Disons qu'il s'agit d'une étude de caractères, mais menée façon Amis, c'est-à-dire par le recours à une forme de représentation caricaturale, tendance grotesque ; par le recours aussi à l'élaboration savante, virtuose même, de trois voix parfaitement singulières qui se partagent la narration, décrivant le quotidien du camp, déployant l'intrigue sentimentalo-comique. Il y a Paul Doll, le commandant du camp ; Angelus Thomsen, un officier SS, neveu du secrétaire personnel de Hitler, par ailleurs amoureux fou d'Hannah, la femme de Doll ; et Szmul, un déporté juif polonais affecté au Sonderkommando, chargé d'évacuer les cadavres hors des chambres à gaz (« On appartient au Sonderkommando [...], on est les hommes les plus tristes de l'humanité »).

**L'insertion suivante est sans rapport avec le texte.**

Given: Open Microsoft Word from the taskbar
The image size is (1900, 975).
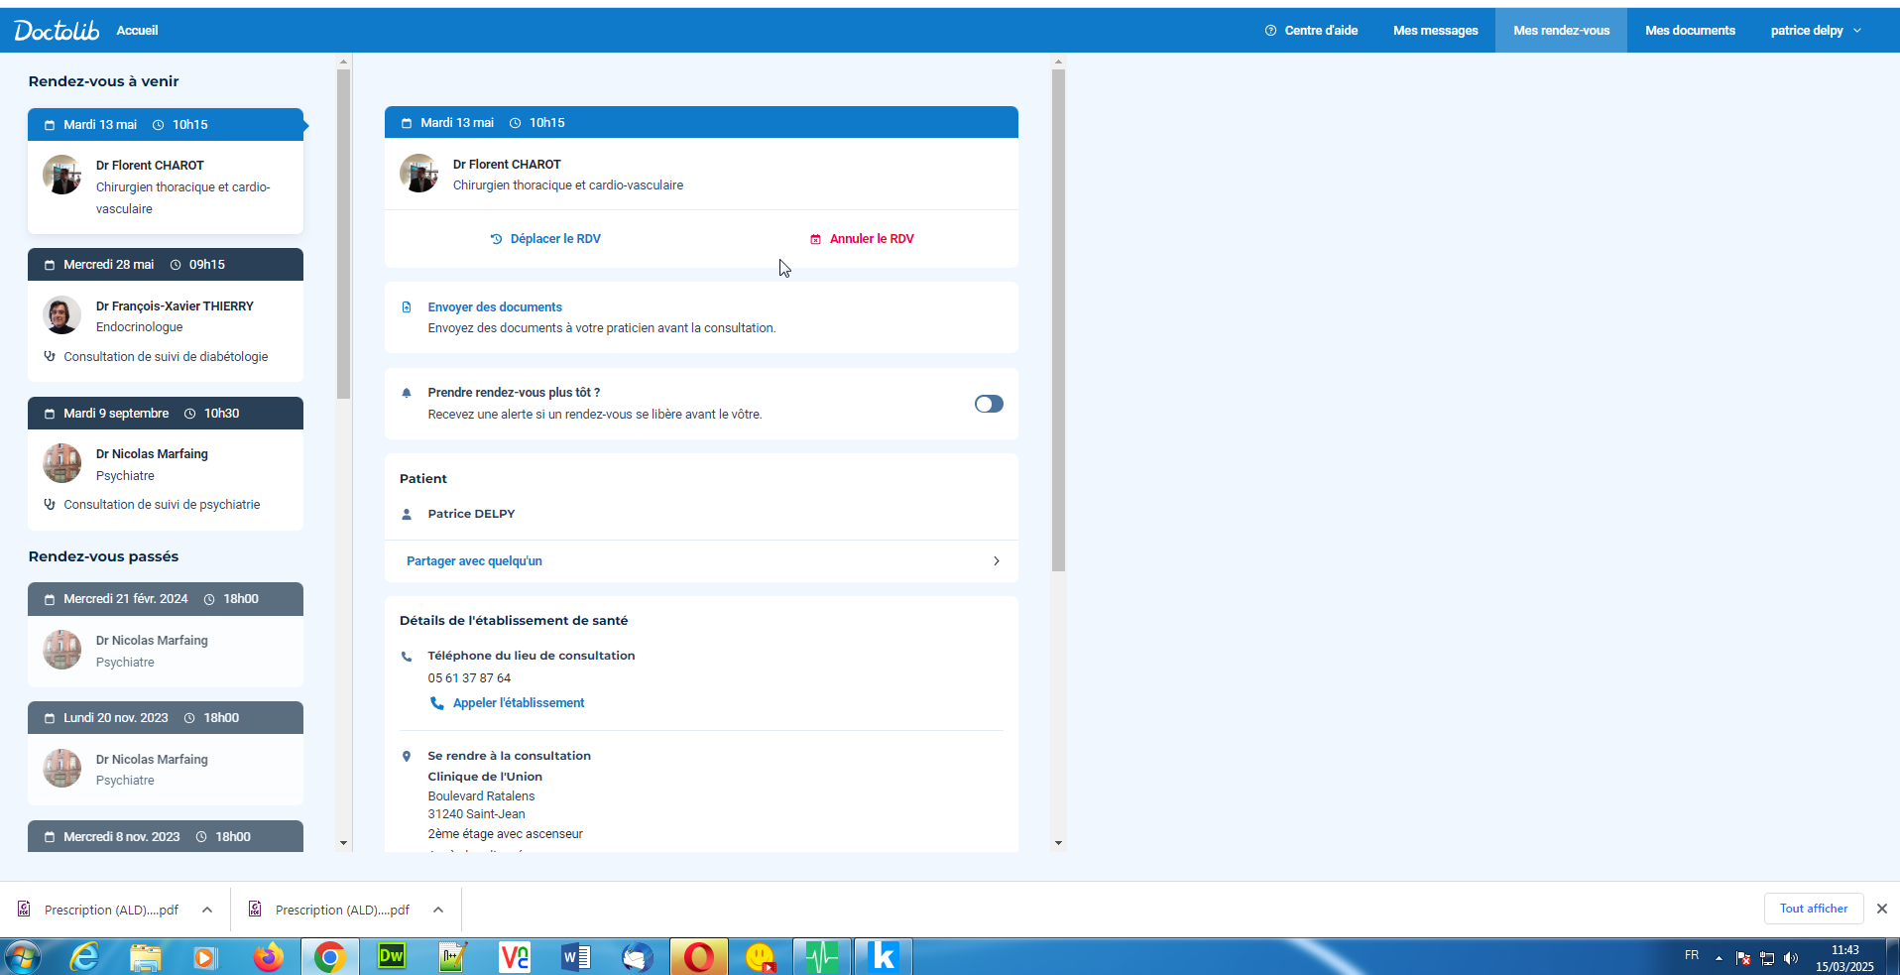Looking at the screenshot, I should tap(575, 957).
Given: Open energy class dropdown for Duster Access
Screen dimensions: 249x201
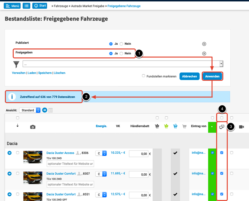Looking at the screenshot, I should tap(102, 153).
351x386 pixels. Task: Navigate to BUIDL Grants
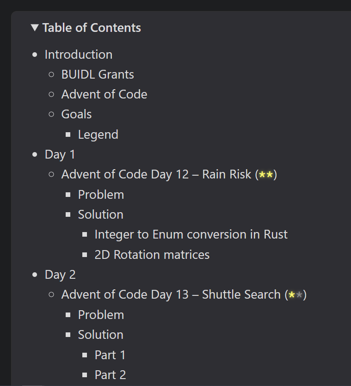pyautogui.click(x=98, y=74)
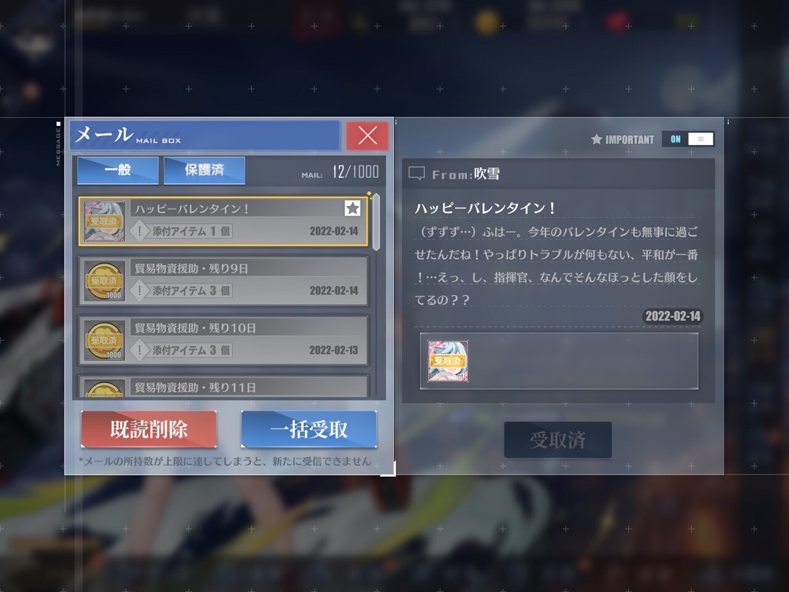Image resolution: width=789 pixels, height=592 pixels.
Task: Click coin icon of 残り10日 mail
Action: click(x=104, y=340)
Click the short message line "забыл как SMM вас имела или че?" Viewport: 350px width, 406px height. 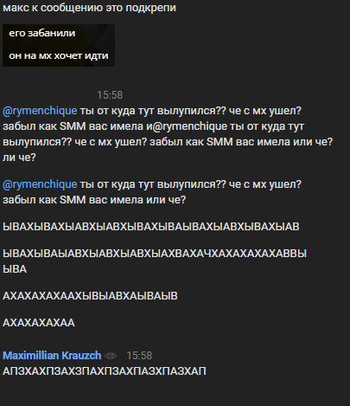pyautogui.click(x=94, y=200)
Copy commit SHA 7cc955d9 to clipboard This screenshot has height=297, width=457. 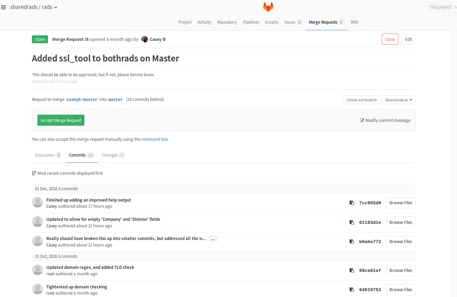coord(352,203)
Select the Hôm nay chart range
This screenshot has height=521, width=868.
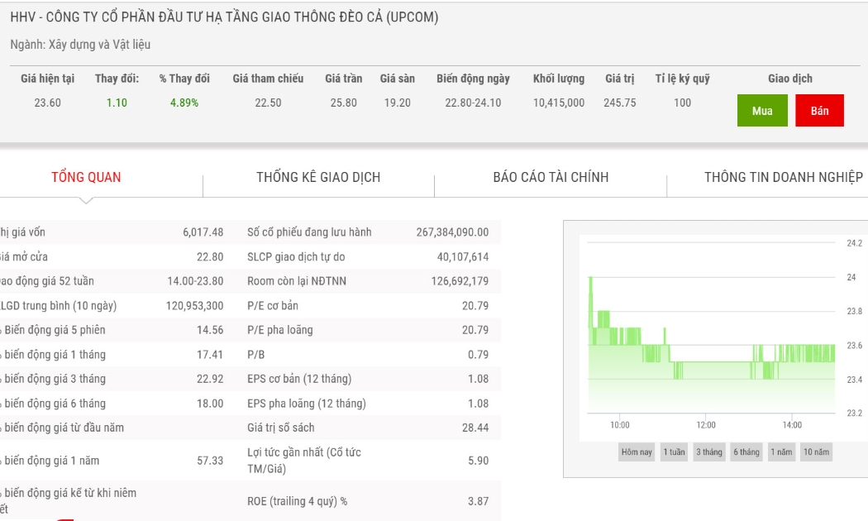point(637,452)
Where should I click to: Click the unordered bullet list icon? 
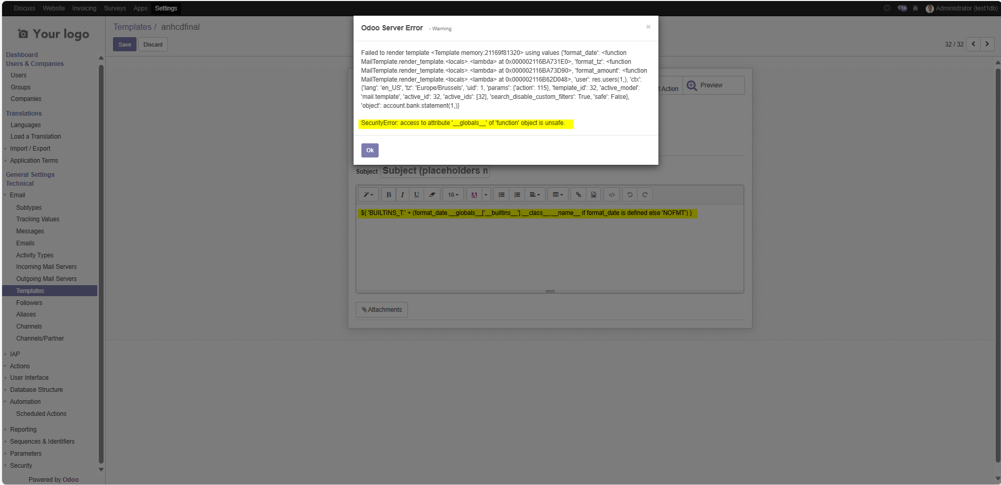point(502,195)
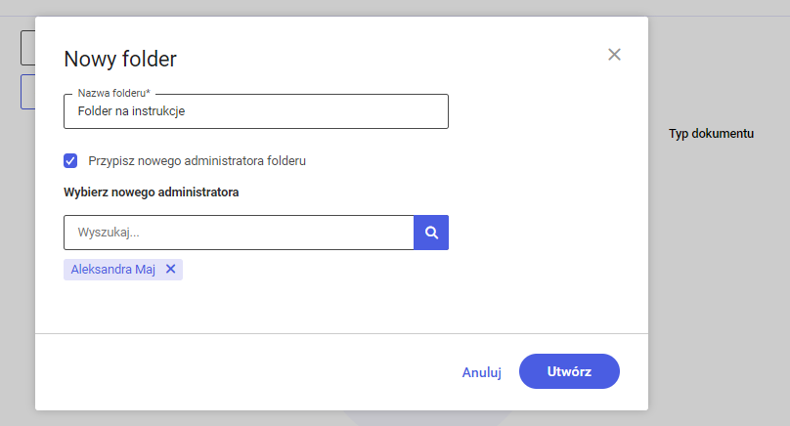Image resolution: width=790 pixels, height=426 pixels.
Task: Click the Nowy folder dialog title
Action: pos(120,59)
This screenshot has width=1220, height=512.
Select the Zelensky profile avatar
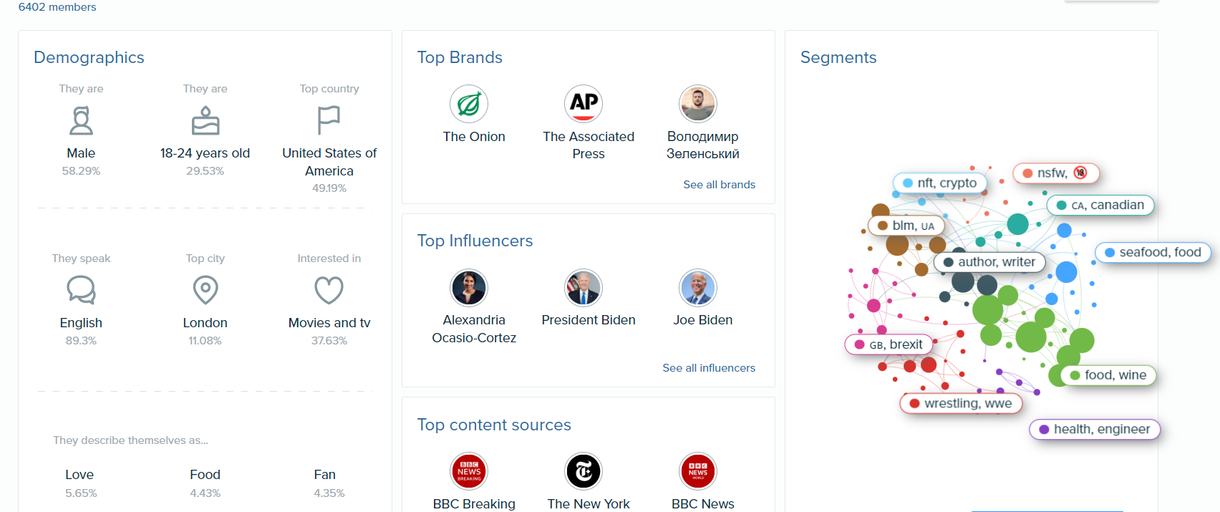pyautogui.click(x=698, y=104)
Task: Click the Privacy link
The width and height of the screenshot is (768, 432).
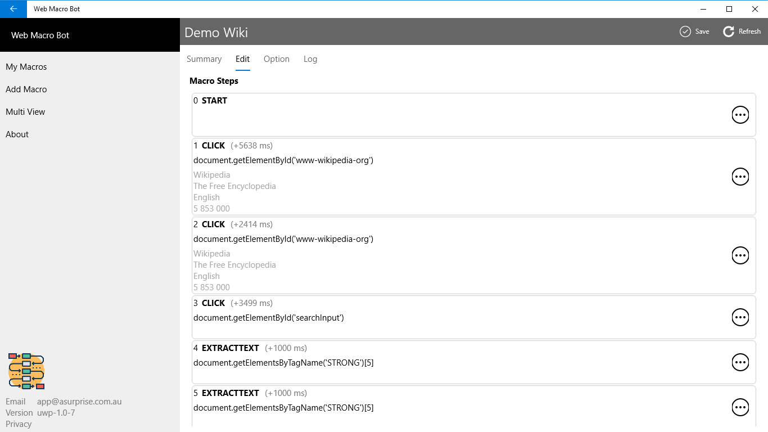Action: click(19, 424)
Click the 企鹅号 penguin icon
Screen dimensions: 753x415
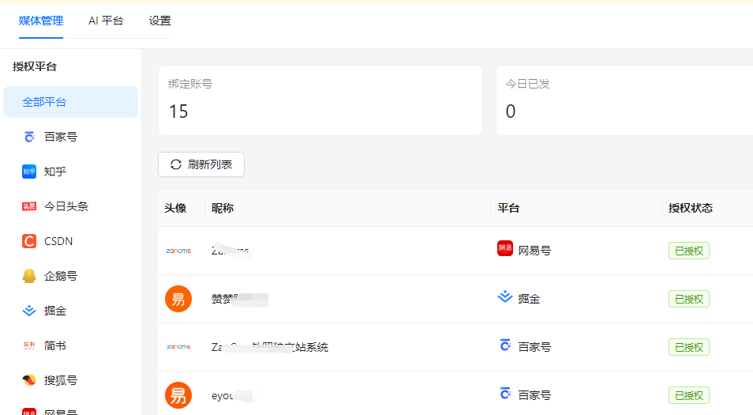tap(29, 276)
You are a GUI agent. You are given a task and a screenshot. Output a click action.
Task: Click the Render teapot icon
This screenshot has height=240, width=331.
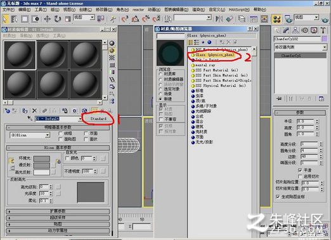point(325,20)
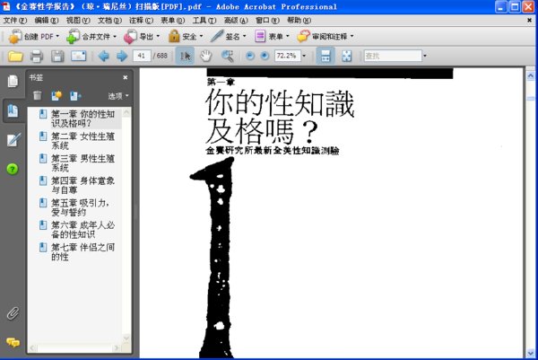Toggle the Bookmarks panel in sidebar
Viewport: 538px width, 360px height.
coord(13,110)
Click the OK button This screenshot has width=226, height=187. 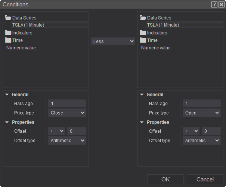(165, 180)
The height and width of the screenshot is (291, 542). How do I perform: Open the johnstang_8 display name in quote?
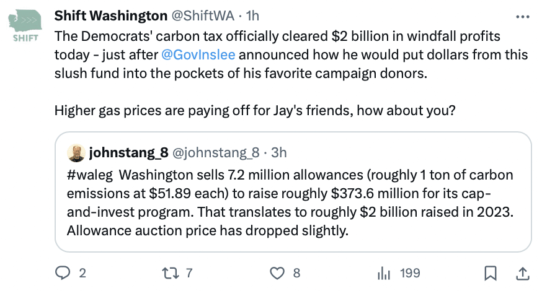128,152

La farce a-t-elle sa place à Auschwitz ? Dans la postface du roman, une phrase connue de Primo Levi, citée par Amis, retient notamment l'attention : « Peut-être que ce qui s'est passé ne peut pas être compris, et même ne doit pas être compris, dans la mesure où comprendre, c'est presque justifier. » Sous ses dehors burlesques — un burlesque qui provoque non le rire, mais l'effroi, la révulsion, le désespoir — et servi par une prose d'une extrême sophistication, La Zone d'intérêt s'offre bel et bien à lire comme une méditation sur cette parole de Levi, comme une réflexion jamais fantasque mais audacieuse jusqu'à l'insolence du romancier perspicace, ténébreux et hautement sarcastique qu'est Martin Amis. — Nathalie Crom
| The Zone of interest, traduit de l'anglais par Bernard Turle, éd. Calmann-Lévy, 392 p., 21,50 €.